World Series Winners
1939 New York Yankees
1938 New York Yankees
1937 New York Yankees
1936 New York Yankees
1935 Detroit Tigers
1934 St. Louis Cardinals
1933 New York Giants
1932 New York Yankees
1931 St. Louis Cardinals
1930 Philadelphia Athletics

1940-49
During World War II, teams did not hold spring training in Florida due to travel restrictions. In 1946, Commissioner Kennesaw Landis erased the "Potomac Line," allowing teams to resume the practice of traveling south to prepare for the season in a warm climate. For the preceding three years, in order to free up space on railroad lines carrying troops and supplies for World War II, teams had been prohibited from training south of the Potomac and Ohio Rivers or west of the Mississippi River. Philadelphia Phillies find a home in Clearwater in 1947 and Branch Rickey redefines the concept of Spring Training when he bought a former Naval air base in Vero Beach, now known as Dodgertown, and turned it into the Dodgers first spring home. Al Lang Field, named after Florida’s Spring Training Pioneer opens in St. Petersburg.

World Series Winners
1949 New York Yankees
1948 Cleveland Indians
1947 New York Yankees
1946 St. Louis Cardinals
1945 Detroit Tigers
1944 St. Louis Cardinals
1943 New York Yankees
1942 St. Louis Cardinals
1941 New York Yankees
1940 Cincinnati Reds

1950-59
Boston Red Sox enter third decade of Spring Training in Sarasota.  The Red Sox began training in Sarasota in 1933, when it was a village of about 2,500 citizens.  Red Sox Hall of Fame second baseman Bobby Doerr recalls, “I can remember the early years that once you left the downtown area it was just open land. Miles and miles of palmetto grass with nothing built on it.”

World Series Winners
1959 Los Angeles Dodgers
1958 New York Yankees
1957 Milwaukee Braves
1956 New York Yankees
1955 Brooklyn Dodgers
1954 New York Giants
1953 New York Yankees
1952 New York Yankees
1951 New York Yankees
1950 New York Yankees

1960-69
Pittsburgh Pirates become sixth team to call Bradenton home and stay for next 40 years.  Joker Marchant Stadium opens in Lakeland on March 12, 1966 and the Tigers beat the Minnesota Twins 4-2 before a crowd of 4,919

World Series Winners
1969 New York Mets
1968 Detroit Tigers
1967 St. Louis Cardinals
1966 Baltimore Orioles
1965 Los Angeles Dodgers
1964 St. Louis Cardinals
1963 Los Angeles Dodgers
1962 New York Yankees
1961 New York Yankees
1960 Pittsburgh Pirates

1970-79
Dunedin welcomed the American League expansion Toronto Blue Jays in 1977 and they have never left.

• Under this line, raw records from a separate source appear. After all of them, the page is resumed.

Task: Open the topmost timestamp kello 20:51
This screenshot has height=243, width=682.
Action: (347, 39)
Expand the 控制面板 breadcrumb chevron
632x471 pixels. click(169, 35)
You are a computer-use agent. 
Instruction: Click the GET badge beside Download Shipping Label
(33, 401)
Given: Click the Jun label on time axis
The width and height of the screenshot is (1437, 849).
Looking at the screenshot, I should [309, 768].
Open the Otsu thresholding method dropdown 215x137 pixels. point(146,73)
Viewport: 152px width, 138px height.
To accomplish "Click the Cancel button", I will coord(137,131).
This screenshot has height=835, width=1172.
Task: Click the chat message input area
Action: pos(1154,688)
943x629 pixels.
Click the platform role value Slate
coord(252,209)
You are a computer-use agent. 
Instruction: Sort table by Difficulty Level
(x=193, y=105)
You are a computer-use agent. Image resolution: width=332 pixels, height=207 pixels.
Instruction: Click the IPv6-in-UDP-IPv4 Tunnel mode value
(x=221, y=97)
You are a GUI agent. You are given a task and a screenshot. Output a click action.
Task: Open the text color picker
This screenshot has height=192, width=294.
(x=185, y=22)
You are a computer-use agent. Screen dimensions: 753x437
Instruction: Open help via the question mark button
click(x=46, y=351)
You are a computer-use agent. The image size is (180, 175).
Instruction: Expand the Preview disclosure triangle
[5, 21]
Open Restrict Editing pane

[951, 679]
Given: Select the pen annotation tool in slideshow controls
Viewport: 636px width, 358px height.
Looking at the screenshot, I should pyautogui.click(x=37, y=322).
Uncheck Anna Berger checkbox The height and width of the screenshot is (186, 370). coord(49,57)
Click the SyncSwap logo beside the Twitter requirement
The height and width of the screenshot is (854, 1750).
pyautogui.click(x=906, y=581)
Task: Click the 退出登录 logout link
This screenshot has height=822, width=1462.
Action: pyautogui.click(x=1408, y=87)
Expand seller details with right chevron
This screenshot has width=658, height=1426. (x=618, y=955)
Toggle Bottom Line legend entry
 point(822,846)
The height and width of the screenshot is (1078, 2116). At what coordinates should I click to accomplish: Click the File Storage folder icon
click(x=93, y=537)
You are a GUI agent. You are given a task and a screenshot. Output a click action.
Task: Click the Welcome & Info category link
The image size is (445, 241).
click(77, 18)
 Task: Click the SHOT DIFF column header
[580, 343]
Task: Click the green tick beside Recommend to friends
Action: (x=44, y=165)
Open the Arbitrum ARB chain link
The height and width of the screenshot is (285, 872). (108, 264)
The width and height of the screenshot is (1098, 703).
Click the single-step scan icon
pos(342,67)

In 2002, Dunedin Stadium was ranked by Sports Illustrated as one of the top 5 places to watch a spring training game, a remark that is oft cited in most write ups of the quaint little 5,509-seater.

While having seats fairly close to the field is a common trait, and part of the appeal, of each spring training ballpark, Dunedin Stadium is fairly unique in its retention of charm, despite major renovations in 1990 and 2002.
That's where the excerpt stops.